What is needed is an exact printout of all the data.

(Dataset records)
┄┄┄┄┄┄

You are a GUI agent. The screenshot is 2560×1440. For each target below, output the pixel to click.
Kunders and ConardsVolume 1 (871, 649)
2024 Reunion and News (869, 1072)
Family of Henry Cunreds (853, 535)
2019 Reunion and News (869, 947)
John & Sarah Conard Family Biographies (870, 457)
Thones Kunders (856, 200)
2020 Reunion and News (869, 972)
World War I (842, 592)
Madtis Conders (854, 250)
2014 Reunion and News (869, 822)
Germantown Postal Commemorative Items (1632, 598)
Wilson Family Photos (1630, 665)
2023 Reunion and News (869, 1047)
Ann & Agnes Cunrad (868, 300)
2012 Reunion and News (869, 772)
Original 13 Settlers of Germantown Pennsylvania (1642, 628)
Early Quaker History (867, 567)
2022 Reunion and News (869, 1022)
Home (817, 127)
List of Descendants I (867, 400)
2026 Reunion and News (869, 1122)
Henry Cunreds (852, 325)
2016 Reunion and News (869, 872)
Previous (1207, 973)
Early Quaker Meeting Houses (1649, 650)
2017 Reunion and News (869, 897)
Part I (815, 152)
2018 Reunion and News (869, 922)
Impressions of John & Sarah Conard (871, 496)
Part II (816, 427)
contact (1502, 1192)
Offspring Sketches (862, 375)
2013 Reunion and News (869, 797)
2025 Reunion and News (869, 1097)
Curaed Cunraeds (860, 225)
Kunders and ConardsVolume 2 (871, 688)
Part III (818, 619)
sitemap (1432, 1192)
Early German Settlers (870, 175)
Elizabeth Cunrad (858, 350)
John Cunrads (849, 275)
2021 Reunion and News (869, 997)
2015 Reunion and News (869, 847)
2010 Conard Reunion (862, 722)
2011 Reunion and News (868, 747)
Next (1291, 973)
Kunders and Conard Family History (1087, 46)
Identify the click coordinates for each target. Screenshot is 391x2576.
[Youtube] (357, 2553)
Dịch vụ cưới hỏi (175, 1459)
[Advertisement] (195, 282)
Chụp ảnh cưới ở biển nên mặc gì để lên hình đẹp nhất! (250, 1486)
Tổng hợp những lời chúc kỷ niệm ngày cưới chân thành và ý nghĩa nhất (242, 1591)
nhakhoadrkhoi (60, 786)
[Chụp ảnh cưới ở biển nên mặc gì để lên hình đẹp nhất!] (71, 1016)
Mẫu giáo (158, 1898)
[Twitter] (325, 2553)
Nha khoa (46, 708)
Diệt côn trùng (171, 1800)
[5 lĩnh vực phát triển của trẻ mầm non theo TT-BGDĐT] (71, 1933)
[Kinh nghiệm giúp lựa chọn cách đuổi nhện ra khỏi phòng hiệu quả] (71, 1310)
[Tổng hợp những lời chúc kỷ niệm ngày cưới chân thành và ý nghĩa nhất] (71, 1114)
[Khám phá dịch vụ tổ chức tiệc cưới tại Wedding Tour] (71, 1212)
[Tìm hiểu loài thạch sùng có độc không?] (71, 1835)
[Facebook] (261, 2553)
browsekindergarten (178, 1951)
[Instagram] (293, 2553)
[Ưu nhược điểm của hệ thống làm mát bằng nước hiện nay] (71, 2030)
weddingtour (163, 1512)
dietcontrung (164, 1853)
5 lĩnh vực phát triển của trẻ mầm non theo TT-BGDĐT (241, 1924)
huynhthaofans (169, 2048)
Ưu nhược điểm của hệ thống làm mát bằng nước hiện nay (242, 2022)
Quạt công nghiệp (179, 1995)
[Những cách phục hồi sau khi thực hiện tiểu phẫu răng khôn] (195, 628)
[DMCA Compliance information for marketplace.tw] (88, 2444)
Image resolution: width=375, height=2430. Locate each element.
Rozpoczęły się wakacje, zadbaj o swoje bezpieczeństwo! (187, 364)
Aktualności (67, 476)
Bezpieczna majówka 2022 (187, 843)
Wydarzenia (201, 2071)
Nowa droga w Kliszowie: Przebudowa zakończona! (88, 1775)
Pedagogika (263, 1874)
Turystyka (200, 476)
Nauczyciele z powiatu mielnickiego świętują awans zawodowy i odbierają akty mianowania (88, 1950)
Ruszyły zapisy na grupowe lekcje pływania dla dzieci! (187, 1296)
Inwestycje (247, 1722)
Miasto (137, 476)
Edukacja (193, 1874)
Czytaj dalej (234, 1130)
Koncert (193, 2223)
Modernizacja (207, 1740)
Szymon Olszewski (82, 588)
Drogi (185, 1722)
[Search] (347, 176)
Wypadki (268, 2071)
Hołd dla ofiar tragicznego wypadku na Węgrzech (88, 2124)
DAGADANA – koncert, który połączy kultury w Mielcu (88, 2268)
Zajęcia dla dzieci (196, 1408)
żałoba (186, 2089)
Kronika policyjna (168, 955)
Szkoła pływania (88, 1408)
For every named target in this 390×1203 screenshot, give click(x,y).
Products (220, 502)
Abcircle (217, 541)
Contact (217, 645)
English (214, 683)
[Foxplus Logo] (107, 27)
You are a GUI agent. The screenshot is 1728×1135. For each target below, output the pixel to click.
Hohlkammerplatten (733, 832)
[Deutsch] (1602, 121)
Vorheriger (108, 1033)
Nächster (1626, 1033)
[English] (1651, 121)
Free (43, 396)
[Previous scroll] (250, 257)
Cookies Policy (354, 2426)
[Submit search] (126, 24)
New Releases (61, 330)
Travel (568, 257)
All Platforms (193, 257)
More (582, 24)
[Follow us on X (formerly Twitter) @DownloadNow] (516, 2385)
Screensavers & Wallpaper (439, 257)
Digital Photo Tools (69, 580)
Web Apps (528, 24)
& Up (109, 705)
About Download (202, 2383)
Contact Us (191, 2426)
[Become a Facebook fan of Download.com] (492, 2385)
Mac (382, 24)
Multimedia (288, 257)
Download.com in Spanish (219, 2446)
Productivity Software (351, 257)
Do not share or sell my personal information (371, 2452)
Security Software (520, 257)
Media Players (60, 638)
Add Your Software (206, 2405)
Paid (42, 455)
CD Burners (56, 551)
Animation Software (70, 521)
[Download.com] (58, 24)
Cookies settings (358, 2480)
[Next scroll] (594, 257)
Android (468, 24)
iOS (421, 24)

┄┄┄┄┄┄

THE ANSWER:
You are a GUI agent. The screenshot is 2560×1440. For each target below, output the pixel to click.
Kunders and ConardsVolume 1 (871, 649)
2024 Reunion and News (869, 1072)
Family of Henry Cunreds (853, 535)
2019 Reunion and News (869, 947)
John & Sarah Conard Family Biographies (870, 457)
Thones Kunders (856, 200)
2020 Reunion and News (869, 972)
World War I (842, 592)
Madtis Conders (854, 250)
2014 Reunion and News (869, 822)
Germantown Postal Commemorative Items (1632, 598)
Wilson Family Photos (1630, 665)
2023 Reunion and News (869, 1047)
Ann & Agnes Cunrad (868, 300)
2012 Reunion and News (869, 772)
Original 13 Settlers of Germantown Pennsylvania (1642, 628)
Early Quaker History (867, 567)
2022 Reunion and News (869, 1022)
Home (817, 127)
List of Descendants I (867, 400)
2026 Reunion and News (869, 1122)
Henry Cunreds (852, 325)
2016 Reunion and News (869, 872)
Previous (1207, 973)
Early Quaker Meeting Houses (1649, 650)
2017 Reunion and News (869, 897)
Part I (815, 152)
2018 Reunion and News (869, 922)
Impressions of John & Sarah Conard (871, 496)
Part II (816, 427)
contact (1502, 1192)
Offspring Sketches (862, 375)
2013 Reunion and News (869, 797)
2025 Reunion and News (869, 1097)
Curaed Cunraeds (860, 225)
Kunders and ConardsVolume 2 (871, 688)
Part III (818, 619)
sitemap (1432, 1192)
Early German Settlers (870, 175)
Elizabeth Cunrad (858, 350)
John Cunrads (849, 275)
2021 Reunion and News (869, 997)
2015 Reunion and News (869, 847)
2010 Conard Reunion (862, 722)
2011 Reunion and News (868, 747)
Next (1291, 973)
Kunders and Conard Family History (1087, 46)
Identify the click coordinates for each target. Screenshot is 391x2576.
[Youtube] (357, 2553)
Dịch vụ cưới hỏi (175, 1459)
[Advertisement] (195, 282)
Chụp ảnh cưới ở biển nên mặc gì để lên hình đẹp nhất! (250, 1486)
Tổng hợp những lời chúc kỷ niệm ngày cưới chân thành và ý nghĩa nhất (242, 1591)
nhakhoadrkhoi (60, 786)
[Chụp ảnh cưới ở biển nên mặc gì để lên hình đẹp nhất!] (71, 1016)
Mẫu giáo (158, 1898)
[Twitter] (325, 2553)
Nha khoa (46, 708)
Diệt côn trùng (171, 1800)
[5 lĩnh vực phát triển của trẻ mầm non theo TT-BGDĐT] (71, 1933)
[Kinh nghiệm giúp lựa chọn cách đuổi nhện ra khỏi phòng hiệu quả] (71, 1310)
[Tổng hợp những lời chúc kỷ niệm ngày cưới chân thành và ý nghĩa nhất] (71, 1114)
[Khám phá dịch vụ tổ chức tiệc cưới tại Wedding Tour] (71, 1212)
[Tìm hiểu loài thạch sùng có độc không?] (71, 1835)
[Facebook] (261, 2553)
browsekindergarten (178, 1951)
[Instagram] (293, 2553)
[Ưu nhược điểm của hệ thống làm mát bằng nước hiện nay] (71, 2030)
weddingtour (163, 1512)
dietcontrung (164, 1853)
5 lĩnh vực phát triển của trẻ mầm non theo TT-BGDĐT (241, 1924)
huynhthaofans (169, 2048)
Ưu nhược điểm của hệ thống làm mát bằng nước hiện nay (242, 2022)
Quạt công nghiệp (179, 1995)
[Những cách phục hồi sau khi thực hiện tiểu phẫu răng khôn] (195, 628)
[DMCA Compliance information for marketplace.tw] (88, 2444)
Image resolution: width=375, height=2430. Locate each element.
Rozpoczęły się wakacje, zadbaj o swoje bezpieczeństwo! (187, 364)
Aktualności (67, 476)
Bezpieczna majówka 2022 (187, 843)
Wydarzenia (201, 2071)
Nowa droga w Kliszowie: Przebudowa zakończona! (88, 1775)
Pedagogika (263, 1874)
Turystyka (200, 476)
Nauczyciele z powiatu mielnickiego świętują awans zawodowy i odbierają akty mianowania (88, 1950)
Ruszyły zapisy na grupowe lekcje pływania dla dzieci! (187, 1296)
Inwestycje (247, 1722)
Miasto (137, 476)
Edukacja (193, 1874)
Czytaj dalej (234, 1130)
Koncert (193, 2223)
Modernizacja (207, 1740)
Szymon Olszewski (82, 588)
Drogi (185, 1722)
[Search] (347, 176)
Wypadki (268, 2071)
Hołd dla ofiar tragicznego wypadku na Węgrzech (88, 2124)
DAGADANA – koncert, który połączy kultury w Mielcu (88, 2268)
Zajęcia dla dzieci (196, 1408)
żałoba (186, 2089)
Kronika policyjna (168, 955)
Szkoła pływania (88, 1408)
For every named target in this 390×1203 screenshot, give click(x,y).
Products (220, 502)
Abcircle (217, 541)
Contact (217, 645)
English (214, 683)
[Foxplus Logo] (107, 27)
You are a GUI agent. The screenshot is 1728×1135. For each target below, output the pixel to click.
Hohlkammerplatten (733, 832)
[Deutsch] (1602, 121)
Vorheriger (108, 1033)
Nächster (1626, 1033)
[English] (1651, 121)
Free (43, 396)
[Previous scroll] (250, 257)
Cookies Policy (354, 2426)
[Submit search] (126, 24)
New Releases (61, 330)
Travel (568, 257)
All Platforms (193, 257)
More (582, 24)
[Follow us on X (formerly Twitter) @DownloadNow] (516, 2385)
Screensavers & Wallpaper (439, 257)
Digital Photo Tools (69, 580)
Web Apps (528, 24)
& Up (109, 705)
About Download (202, 2383)
Contact Us (191, 2426)
[Become a Facebook fan of Download.com] (492, 2385)
Mac (382, 24)
Multimedia (288, 257)
Download.com in Spanish (219, 2446)
Productivity Software (351, 257)
Do not share or sell my personal information (371, 2452)
Security Software (520, 257)
Media Players (60, 638)
Add Your Software (206, 2405)
Paid (42, 455)
CD Burners (56, 551)
Animation Software (70, 521)
[Download.com] (58, 24)
Cookies settings (358, 2480)
[Next scroll] (594, 257)
Android (468, 24)
iOS (421, 24)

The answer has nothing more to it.